+++ Input

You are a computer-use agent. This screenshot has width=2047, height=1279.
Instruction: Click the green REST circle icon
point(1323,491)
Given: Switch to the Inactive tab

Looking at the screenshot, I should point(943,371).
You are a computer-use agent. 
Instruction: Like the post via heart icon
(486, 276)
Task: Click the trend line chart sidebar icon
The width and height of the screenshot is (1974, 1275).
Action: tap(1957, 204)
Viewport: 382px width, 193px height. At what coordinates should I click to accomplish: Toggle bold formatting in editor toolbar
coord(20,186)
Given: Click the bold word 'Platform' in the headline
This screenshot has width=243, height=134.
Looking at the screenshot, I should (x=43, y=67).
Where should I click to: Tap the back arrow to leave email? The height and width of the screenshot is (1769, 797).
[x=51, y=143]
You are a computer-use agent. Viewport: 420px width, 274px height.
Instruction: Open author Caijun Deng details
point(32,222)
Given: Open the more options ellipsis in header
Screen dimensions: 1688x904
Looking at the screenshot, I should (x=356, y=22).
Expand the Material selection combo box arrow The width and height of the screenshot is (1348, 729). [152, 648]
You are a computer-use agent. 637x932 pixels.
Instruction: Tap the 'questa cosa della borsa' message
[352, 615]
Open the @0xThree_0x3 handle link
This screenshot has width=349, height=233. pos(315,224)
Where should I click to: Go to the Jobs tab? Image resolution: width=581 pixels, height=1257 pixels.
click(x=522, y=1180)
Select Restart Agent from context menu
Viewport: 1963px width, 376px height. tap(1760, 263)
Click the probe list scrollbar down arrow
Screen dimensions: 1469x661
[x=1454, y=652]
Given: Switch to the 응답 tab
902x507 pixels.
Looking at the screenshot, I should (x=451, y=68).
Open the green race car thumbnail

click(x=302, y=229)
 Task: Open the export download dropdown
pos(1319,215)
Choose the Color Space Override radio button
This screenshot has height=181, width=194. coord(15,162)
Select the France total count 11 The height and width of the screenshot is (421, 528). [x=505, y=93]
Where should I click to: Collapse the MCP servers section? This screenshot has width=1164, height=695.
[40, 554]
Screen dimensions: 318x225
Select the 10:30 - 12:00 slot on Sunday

++++++

> _Problem requirements_:
Can you turn the lines above into a numbered list, leaving out the blank lines?

> _Exercise output_:
1. You are a computer-use agent. This screenshot has width=2047, height=1279.
2. Instruction: Click the green REST circle icon
3. point(1323,491)
4. Given: Switch to the Inactive tab
5. Looking at the screenshot, I should point(943,371).
6. You are a computer-use agent. 
7. Instruction: Like the post via heart icon
8. (486, 276)
9. Task: Click the trend line chart sidebar icon
10. The width and height of the screenshot is (1974, 1275).
11. Action: tap(1957, 204)
12. Viewport: 382px width, 193px height. At what coordinates should I click to accomplish: Toggle bold formatting in editor toolbar
13. coord(20,186)
14. Given: Click the bold word 'Platform' in the headline
15. This screenshot has width=243, height=134.
16. Looking at the screenshot, I should (x=43, y=67).
17. Where should I click to: Tap the back arrow to leave email? The height and width of the screenshot is (1769, 797).
18. [x=51, y=143]
19. You are a computer-use agent. Viewport: 420px width, 274px height.
20. Instruction: Open author Caijun Deng details
21. point(32,222)
22. Given: Open the more options ellipsis in header
23. Screen dimensions: 1688x904
24. Looking at the screenshot, I should (x=356, y=22).
25. Expand the Material selection combo box arrow The width and height of the screenshot is (1348, 729). [152, 648]
26. You are a computer-use agent. 637x932 pixels.
27. Instruction: Tap the 'questa cosa della borsa' message
28. [352, 615]
29. Open the @0xThree_0x3 handle link
30. This screenshot has width=349, height=233. pos(315,224)
31. Where should I click to: Go to the Jobs tab? Image resolution: width=581 pixels, height=1257 pixels.
32. click(x=522, y=1180)
33. Select Restart Agent from context menu
34. Viewport: 1963px width, 376px height. tap(1760, 263)
35. Click the probe list scrollbar down arrow
36. Screen dimensions: 1469x661
37. [x=1454, y=652]
38. Given: Switch to the 응답 tab
39. 902x507 pixels.
40. Looking at the screenshot, I should (x=451, y=68).
41. Open the green race car thumbnail
42. click(x=302, y=229)
43.  Task: Open the export download dropdown
44. pos(1319,215)
45. Choose the Color Space Override radio button
46. This screenshot has height=181, width=194. coord(15,162)
47. Select the France total count 11 The height and width of the screenshot is (421, 528). [x=505, y=93]
48. Where should I click to: Collapse the MCP servers section? This screenshot has width=1164, height=695.
49. [40, 554]
50. Screen dimensions: 318x225
51. Select the 10:30 - 12:00 slot on Sunday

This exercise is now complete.